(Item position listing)
----

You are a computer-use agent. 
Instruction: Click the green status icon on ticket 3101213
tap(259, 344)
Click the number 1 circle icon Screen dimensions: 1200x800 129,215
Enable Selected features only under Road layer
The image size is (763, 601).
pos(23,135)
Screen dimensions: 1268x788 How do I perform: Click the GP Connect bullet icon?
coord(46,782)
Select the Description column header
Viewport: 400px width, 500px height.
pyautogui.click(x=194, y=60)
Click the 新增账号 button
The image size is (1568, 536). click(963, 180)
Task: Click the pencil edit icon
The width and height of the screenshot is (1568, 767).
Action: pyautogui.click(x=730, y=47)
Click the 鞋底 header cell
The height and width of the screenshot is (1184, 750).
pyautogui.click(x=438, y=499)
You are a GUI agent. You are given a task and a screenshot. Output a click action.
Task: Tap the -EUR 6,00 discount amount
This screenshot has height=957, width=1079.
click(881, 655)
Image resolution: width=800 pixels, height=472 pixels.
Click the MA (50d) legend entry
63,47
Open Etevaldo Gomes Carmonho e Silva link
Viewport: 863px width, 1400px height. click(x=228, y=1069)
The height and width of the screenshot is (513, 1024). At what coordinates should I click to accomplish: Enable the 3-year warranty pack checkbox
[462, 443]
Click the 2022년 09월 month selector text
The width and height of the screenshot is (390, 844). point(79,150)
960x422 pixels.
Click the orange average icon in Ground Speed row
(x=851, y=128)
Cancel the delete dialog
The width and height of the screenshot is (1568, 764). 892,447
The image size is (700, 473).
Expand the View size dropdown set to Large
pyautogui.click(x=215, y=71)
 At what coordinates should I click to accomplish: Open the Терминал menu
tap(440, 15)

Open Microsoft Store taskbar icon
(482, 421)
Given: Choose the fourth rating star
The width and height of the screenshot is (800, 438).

----

## SHORT TASK
Write out the listing above again, replacing each "icon" with "symbol" and changing nothing else.

## RESPONSE TO THIS TASK
You are a computer-use agent. 
Instruction: Click the green status symbol on ticket 3101213
tap(259, 344)
Click the number 1 circle symbol Screen dimensions: 1200x800 129,215
Enable Selected features only under Road layer
The image size is (763, 601).
pos(23,135)
Screen dimensions: 1268x788 How do I perform: Click the GP Connect bullet symbol?
coord(46,782)
Select the Description column header
Viewport: 400px width, 500px height.
pyautogui.click(x=194, y=60)
Click the 新增账号 button
The image size is (1568, 536). click(963, 180)
Task: Click the pencil edit symbol
The width and height of the screenshot is (1568, 767).
Action: pyautogui.click(x=730, y=47)
Click the 鞋底 header cell
The height and width of the screenshot is (1184, 750).
pyautogui.click(x=438, y=499)
You are a GUI agent. You are given a task and a screenshot. Output a click action.
Task: Tap the -EUR 6,00 discount amount
This screenshot has height=957, width=1079.
click(881, 655)
Image resolution: width=800 pixels, height=472 pixels.
Click the MA (50d) legend entry
63,47
Open Etevaldo Gomes Carmonho e Silva link
Viewport: 863px width, 1400px height. click(x=228, y=1069)
The height and width of the screenshot is (513, 1024). At what coordinates should I click to accomplish: Enable the 3-year warranty pack checkbox
[462, 443]
Click the 2022년 09월 month selector text
The width and height of the screenshot is (390, 844). point(79,150)
960x422 pixels.
Click the orange average symbol in Ground Speed row
(x=851, y=128)
Cancel the delete dialog
The width and height of the screenshot is (1568, 764). 892,447
The image size is (700, 473).
Expand the View size dropdown set to Large
pyautogui.click(x=215, y=71)
 At what coordinates should I click to accomplish: Open the Терминал menu
tap(440, 15)

Open Microsoft Store taskbar symbol
(482, 421)
Given: Choose the fourth rating star
The width and height of the screenshot is (800, 438).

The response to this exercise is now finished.